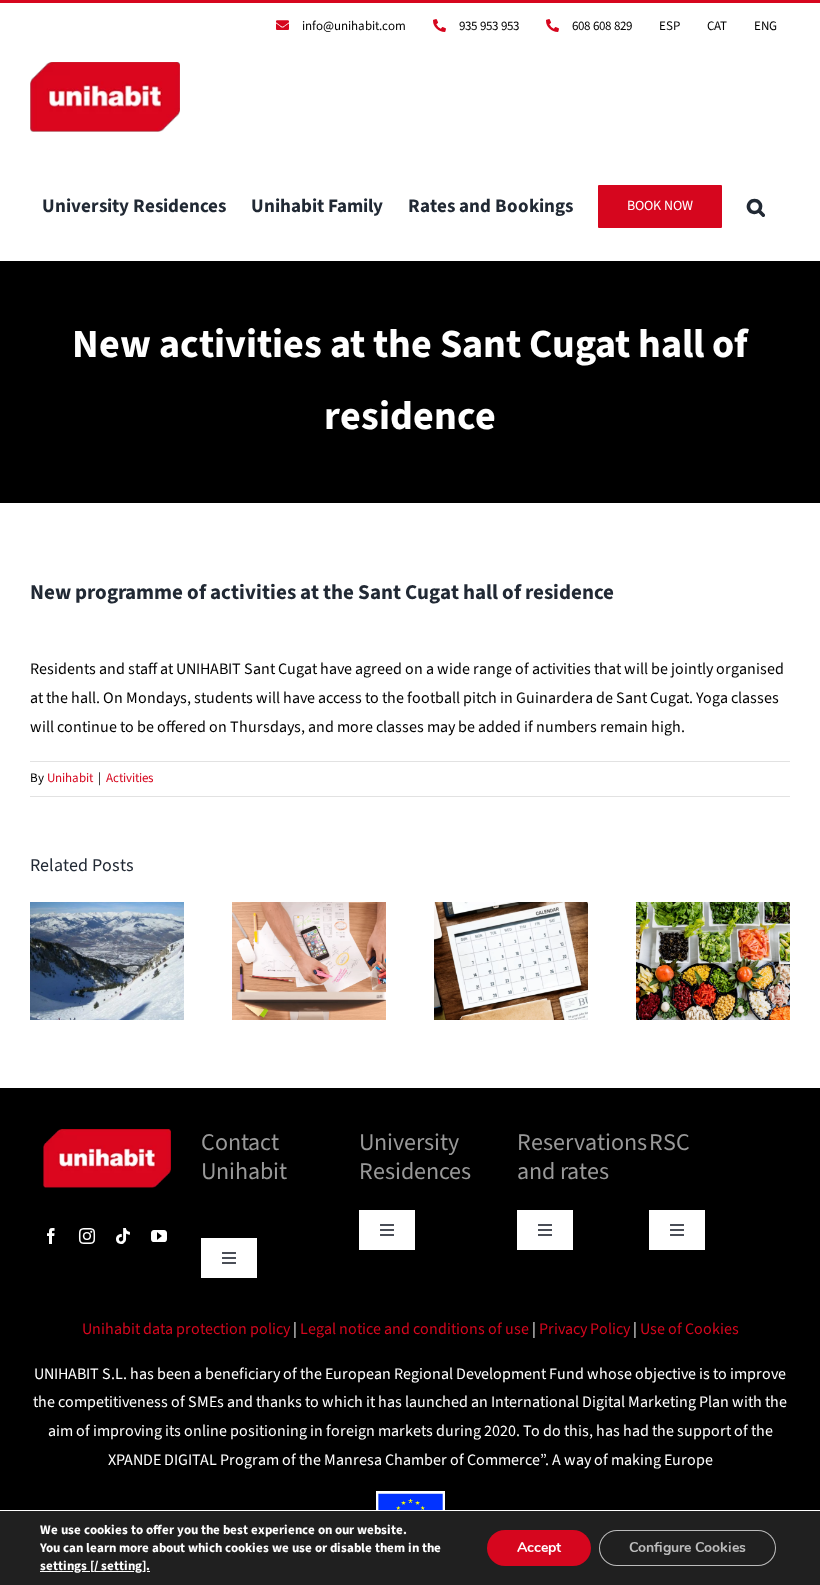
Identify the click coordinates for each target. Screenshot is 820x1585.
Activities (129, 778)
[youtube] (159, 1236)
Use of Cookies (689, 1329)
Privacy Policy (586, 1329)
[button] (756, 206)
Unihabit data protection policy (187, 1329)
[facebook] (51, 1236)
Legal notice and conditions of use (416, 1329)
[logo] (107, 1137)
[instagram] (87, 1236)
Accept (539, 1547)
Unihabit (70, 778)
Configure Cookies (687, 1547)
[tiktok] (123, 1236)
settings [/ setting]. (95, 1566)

------

*ACTIVITY:*
Return the entries above exactly as they appear. Pictures should not be copied.

*TASK OUTPUT:*
Identify the click coordinates for each target. Screenshot is 820x1585.
Activities (129, 778)
[youtube] (159, 1236)
Use of Cookies (689, 1329)
Privacy Policy (586, 1329)
[button] (756, 206)
Unihabit data protection policy (187, 1329)
[facebook] (51, 1236)
Legal notice and conditions of use (416, 1329)
[logo] (107, 1137)
[instagram] (87, 1236)
Accept (539, 1547)
Unihabit (70, 778)
Configure Cookies (687, 1547)
[tiktok] (123, 1236)
settings [/ setting]. (95, 1566)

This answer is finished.